Proteins in cells seldom perform biological functions alone but form a larger molecular component with each other to exert specific functions ^[1,2]. With the development of high-throughput technologies such as mass spectrometry ^[3,4] and two-hybrid systems ^[5,6], numerous interactions among proteins have been acquired, resulting in large-scale protein-protein interaction (PPI) networks. Identifying the underlying protein functional modules from PPI networks is important to explore the biological process ^[7] in cells and to elucidate the disease-causing mechanisms ^[8]. Recent studies suggest that proteins densely interacting with each other are more likely to perform similar or the same biological functions ^[9,10], and various functional modules or protein complex detection algorithms have been proposed ^[11,12,13].

Typically, the PPI networks are modeled as graphs in which the proteins are the nodes and the interactions between the proteins are the edges ^[14]. A functional module can be regarded as sub-graphs with the nodes connected to each other more densely than others in the rest of the graph ^[15,16] with specific molecular functions. Thus, the goal of detecting functional modules from PPI networks can be determined using graph clustering method. For example, the cliques (fully linked sub-graphs) in a graph have been used for developing functional module detection algorithms, such as MC ^[17], LCMA ^[18], and CFinder ^[19]. Other proposed particular methods include core-attachment based methods, such as COACH ^[20]. However, these previous methods are only relied on the topological structure of the PPI networks. In addition, the current available protein interactions are rather limited and prone to be specious^[21]. Therefore, to improve the performance, Zhang et al. ^[22] proposed a generative model that takes the topological structure and Gene Ontology (GO) information together to detect functional modules. Georgii et al. ^[23] used gene expression data or phenotype data to build a weighted PPI network and then analyzed the functional modules in the PPI networks. Zhang et al. ^[24] developed an NMF-based functional module detection method named CoNMF that employs gene expression data and topological information simultaneously. To some extent, these methods reduce the drawback of those solely relied on the PPI network data, however, incorporating multiple data points would also induce more noises.

The databases on high-quality protein complexes, such as CORUM and PCDq ^[25], can be used for detect functional modules. Qi et al. ^[26] propose a semi-supervised functional module detection method named SCI-BN that extracts topological and biological features from known complexes and then uses them to train a Bayesian network for each sub-graph. Yu et al. ^[2] utilized the known protein complexes and the PPI network together to extract features and then used clique based algorithms to detect the functional modules. However, these two supervised approaches extract features from known complexes, which make them difficult to discover unknown functional modules.
━━━━━━━━━━━━━━━━━━━━
**Task to complete:**
Answer these questions from the text on detecting protein functional modules.
1. Which two high-throughput technologies does the text name as sources of protein interaction data?
2. What is the name of the NMF-based method that uses gene expression data and topological information at the same time?
3. What does SCI-BN train for each sub-graph?

**Information provided:**
━━━━━━━━━━━━━━━━━━━━
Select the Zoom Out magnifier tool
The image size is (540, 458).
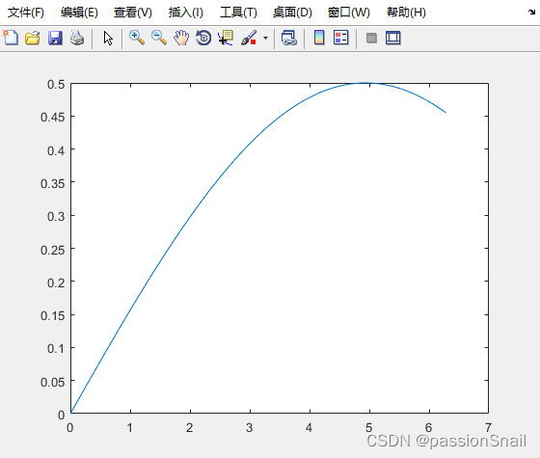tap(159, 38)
━━━━━━━━━━━━━━━━━━━━
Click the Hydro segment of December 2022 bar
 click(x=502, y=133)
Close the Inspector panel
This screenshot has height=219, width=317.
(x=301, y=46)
━━━━━━━━━━━━━━━━━━━━
**Output of the task:**
1. Mass spectrometry and two-hybrid systems.
2. CoNMF.
3. A Bayesian network.